Too Much Coffee

At the LRT…
It was my first time to ride the MRT-LRT combo alone. I was thrilled when I realized that I can ride in the females-only section so I ran to that area. I noticed that a lot of the women were packing up like sardines in one entrance so I decided to go farther. The moment I sat down, noticed that the women were staring at me like I was some sort of an oddity. Then I smelled the stench. The old woman beside me must’ve been sick or something. She didn’t have that old woman smell. She had the scent of illness. I looked around and saw a rope divider. Hm…what was that for? Then I looked right in front of me, where a sign read: THIS SIDE OF THE CAR IS ONLY FOR THE SICK, PREGNANT, AND WOMEN WITH CHILDREN. That was when I finally noticed that the women, who were staring at me, were bursting at the seams. I sighed, took a deep breath, adjusted Macbook Mi-Chan on my lap so they could see my stomach, and then blew up my tummy. I rubbed it for effect, too.

Toast of Mensa
Again, I blame the coffee. I had been in the business of talking for as long as I can remember, that it came as a shock when I found myself nervous up there. I just delivered my first speech, and I forgot 50% of it. Thank goodness, no one seemed to have noticed that the reason I had zero “Ahs” was because I would pause and smile whenever I felt it coming. My evaluator, who praised my confidence, had no friggin’ idea that my hands were shaking.

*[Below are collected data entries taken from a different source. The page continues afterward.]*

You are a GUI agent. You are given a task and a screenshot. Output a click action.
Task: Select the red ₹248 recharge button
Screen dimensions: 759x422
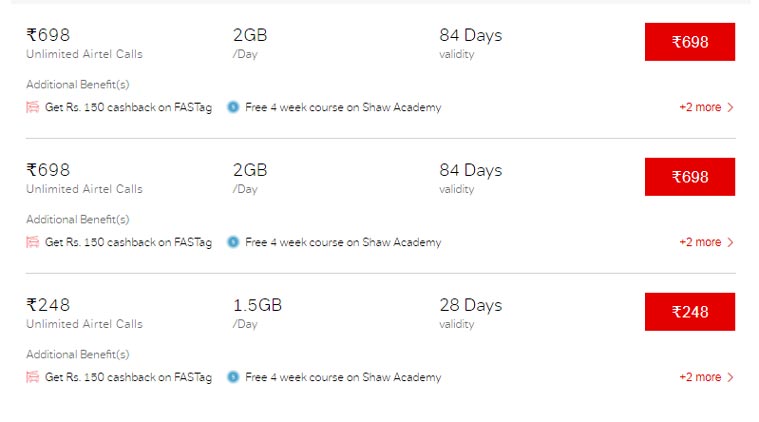point(689,312)

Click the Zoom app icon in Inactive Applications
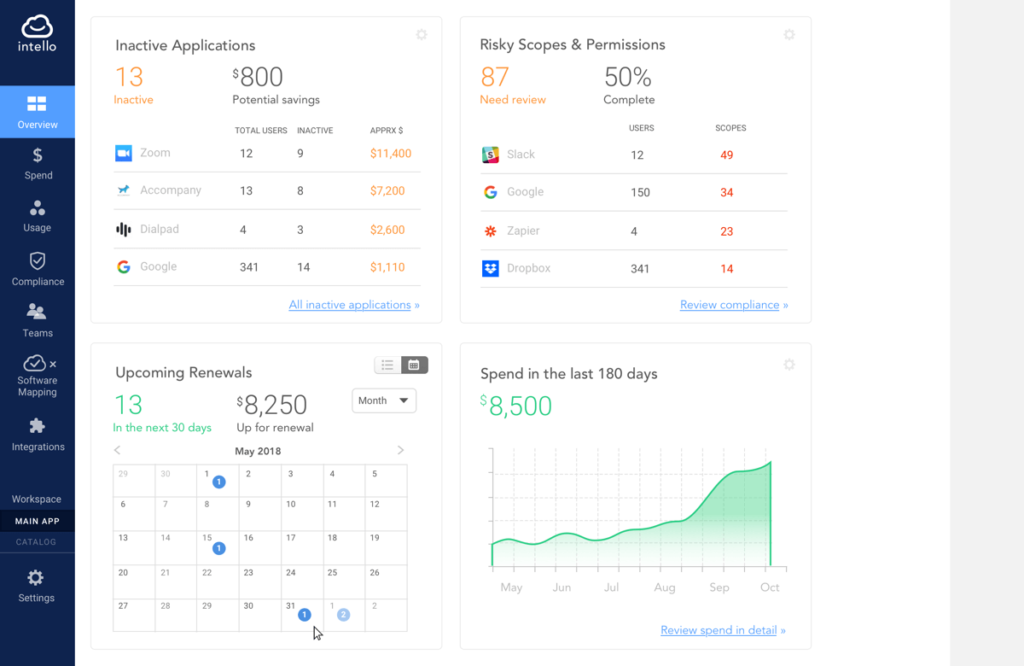pyautogui.click(x=124, y=152)
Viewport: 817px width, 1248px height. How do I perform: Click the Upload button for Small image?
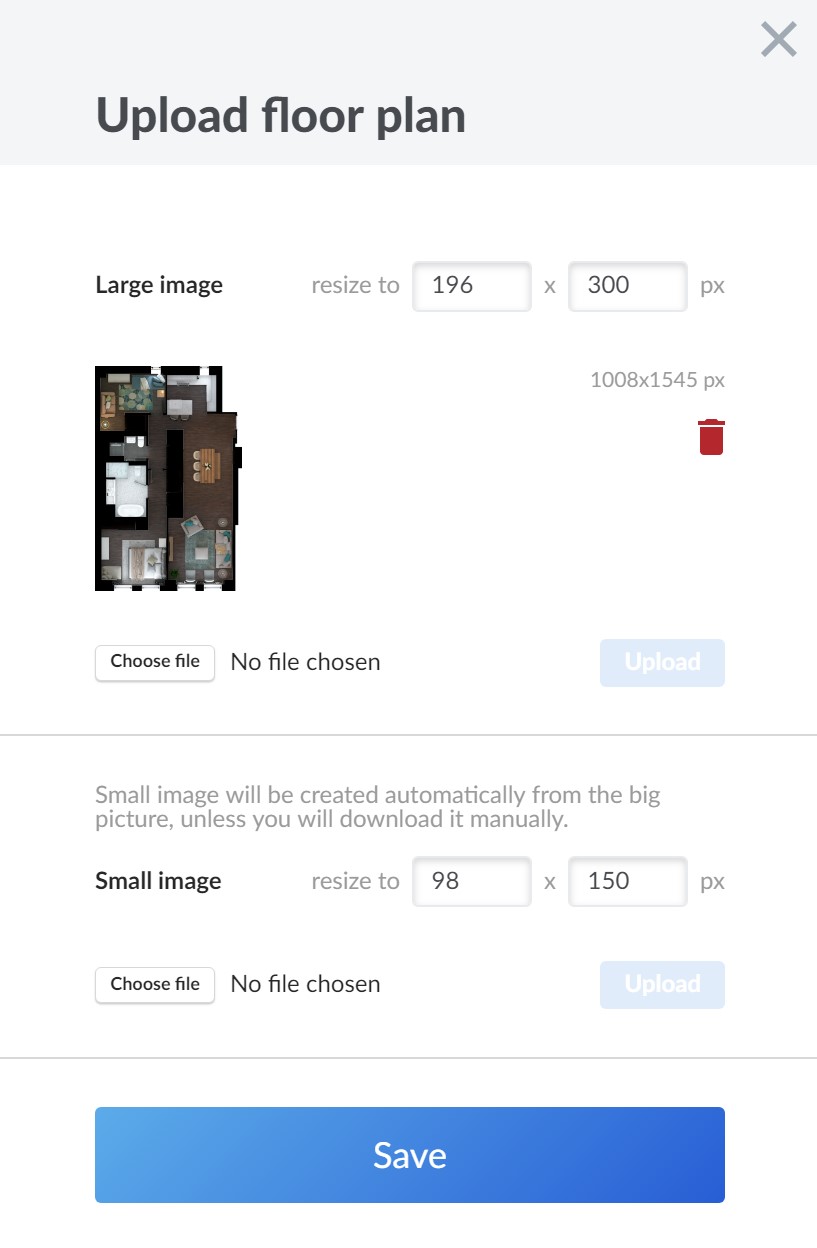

COMMENTS from the old blog:

drewbocz wrote on Oct 31, ’06
This post made my day. 😀

daniel28 wrote on Nov 2, ’06
Wtf, LRT Sucks! There’s a plagued + diseased + tainted section?!?! OMFGWTFBBQ HAHAHAHA!

acid42 wrote on Nov 2, ’06, edited on Nov 2, ’06
On the contrary, the LRT serves a pretty good section of the commuting public.

The only people who have the right to curse it are the ones who’ve actually ridden it.

ogie915 wrote on Nov 2, ’06

I sighed, took a deep breath, adjusted Macbook Mi-Chan on my lap so they could see my stomach, and then blew up my tummy. I rubbed it for effect, too.

This cracked me up! Haha, really Bea, do you actually think people believed you were pregnant… sa payat mong yan? hahaha. Oh well, if they stopped looking then they mustve belived you.

@ogie
that’s the exact same thing that a friend of mine told me. i could be two months preggy, right? tutuy was making fun of my “pregnancy” until i challenged him if he’d be a willing father. OMGAWD!!!! LOL! (brokebackan na!)